--- Exercise goal ---
Reproduce exactly, and only, the lines running from the start of the entries below to the line containing "Given: Enable Transform controls".

(Collected data)
══════
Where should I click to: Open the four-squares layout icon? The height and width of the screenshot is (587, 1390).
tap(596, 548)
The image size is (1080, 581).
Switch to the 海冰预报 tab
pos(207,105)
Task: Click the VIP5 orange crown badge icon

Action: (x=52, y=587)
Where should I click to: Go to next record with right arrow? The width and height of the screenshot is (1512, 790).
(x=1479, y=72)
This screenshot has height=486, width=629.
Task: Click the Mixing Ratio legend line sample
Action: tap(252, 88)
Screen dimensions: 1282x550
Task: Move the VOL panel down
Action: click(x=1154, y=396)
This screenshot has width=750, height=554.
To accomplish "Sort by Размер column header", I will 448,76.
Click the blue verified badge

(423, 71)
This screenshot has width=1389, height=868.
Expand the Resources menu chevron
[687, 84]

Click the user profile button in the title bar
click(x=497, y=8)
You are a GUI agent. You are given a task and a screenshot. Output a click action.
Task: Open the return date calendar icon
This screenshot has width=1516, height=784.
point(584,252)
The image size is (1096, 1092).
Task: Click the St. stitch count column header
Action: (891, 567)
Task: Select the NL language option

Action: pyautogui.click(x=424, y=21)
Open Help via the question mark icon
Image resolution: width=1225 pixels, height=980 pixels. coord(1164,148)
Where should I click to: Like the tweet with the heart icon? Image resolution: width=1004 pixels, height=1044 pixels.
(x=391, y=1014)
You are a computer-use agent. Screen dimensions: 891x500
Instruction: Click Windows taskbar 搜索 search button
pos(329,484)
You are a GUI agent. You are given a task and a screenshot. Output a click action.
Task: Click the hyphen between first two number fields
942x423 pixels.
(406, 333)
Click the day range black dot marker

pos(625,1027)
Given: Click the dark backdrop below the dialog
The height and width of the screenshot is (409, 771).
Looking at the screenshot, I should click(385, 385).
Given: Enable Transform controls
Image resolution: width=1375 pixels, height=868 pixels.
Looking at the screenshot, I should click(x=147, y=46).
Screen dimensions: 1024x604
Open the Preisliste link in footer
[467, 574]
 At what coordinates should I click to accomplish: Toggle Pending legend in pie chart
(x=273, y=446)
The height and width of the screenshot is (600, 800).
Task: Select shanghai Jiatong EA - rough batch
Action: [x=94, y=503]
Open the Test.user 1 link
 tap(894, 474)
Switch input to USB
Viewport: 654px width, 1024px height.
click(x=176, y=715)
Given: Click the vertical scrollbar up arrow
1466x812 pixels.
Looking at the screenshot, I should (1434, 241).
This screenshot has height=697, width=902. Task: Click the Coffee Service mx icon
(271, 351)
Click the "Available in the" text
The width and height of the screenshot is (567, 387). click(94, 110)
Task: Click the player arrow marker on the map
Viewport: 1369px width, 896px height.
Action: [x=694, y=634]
══════
--- Result of this task ---
Where should I click to: Open the four-squares layout icon? The height and width of the screenshot is (587, 1390).
tap(596, 548)
The image size is (1080, 581).
Switch to the 海冰预报 tab
pos(207,105)
Task: Click the VIP5 orange crown badge icon

Action: (x=52, y=587)
Where should I click to: Go to next record with right arrow? The width and height of the screenshot is (1512, 790).
(x=1479, y=72)
This screenshot has height=486, width=629.
Task: Click the Mixing Ratio legend line sample
Action: tap(252, 88)
Screen dimensions: 1282x550
Task: Move the VOL panel down
Action: click(x=1154, y=396)
This screenshot has width=750, height=554.
To accomplish "Sort by Размер column header", I will 448,76.
Click the blue verified badge

(423, 71)
This screenshot has width=1389, height=868.
Expand the Resources menu chevron
[687, 84]

Click the user profile button in the title bar
click(x=497, y=8)
You are a GUI agent. You are given a task and a screenshot. Output a click action.
Task: Open the return date calendar icon
This screenshot has width=1516, height=784.
point(584,252)
The image size is (1096, 1092).
Task: Click the St. stitch count column header
Action: (891, 567)
Task: Select the NL language option

Action: pyautogui.click(x=424, y=21)
Open Help via the question mark icon
Image resolution: width=1225 pixels, height=980 pixels. coord(1164,148)
Where should I click to: Like the tweet with the heart icon? Image resolution: width=1004 pixels, height=1044 pixels.
(x=391, y=1014)
You are a computer-use agent. Screen dimensions: 891x500
Instruction: Click Windows taskbar 搜索 search button
pos(329,484)
You are a GUI agent. You are given a task and a screenshot. Output a click action.
Task: Click the hyphen between first two number fields
942x423 pixels.
(406, 333)
Click the day range black dot marker

pos(625,1027)
Given: Click the dark backdrop below the dialog
The height and width of the screenshot is (409, 771).
Looking at the screenshot, I should click(385, 385).
Given: Enable Transform controls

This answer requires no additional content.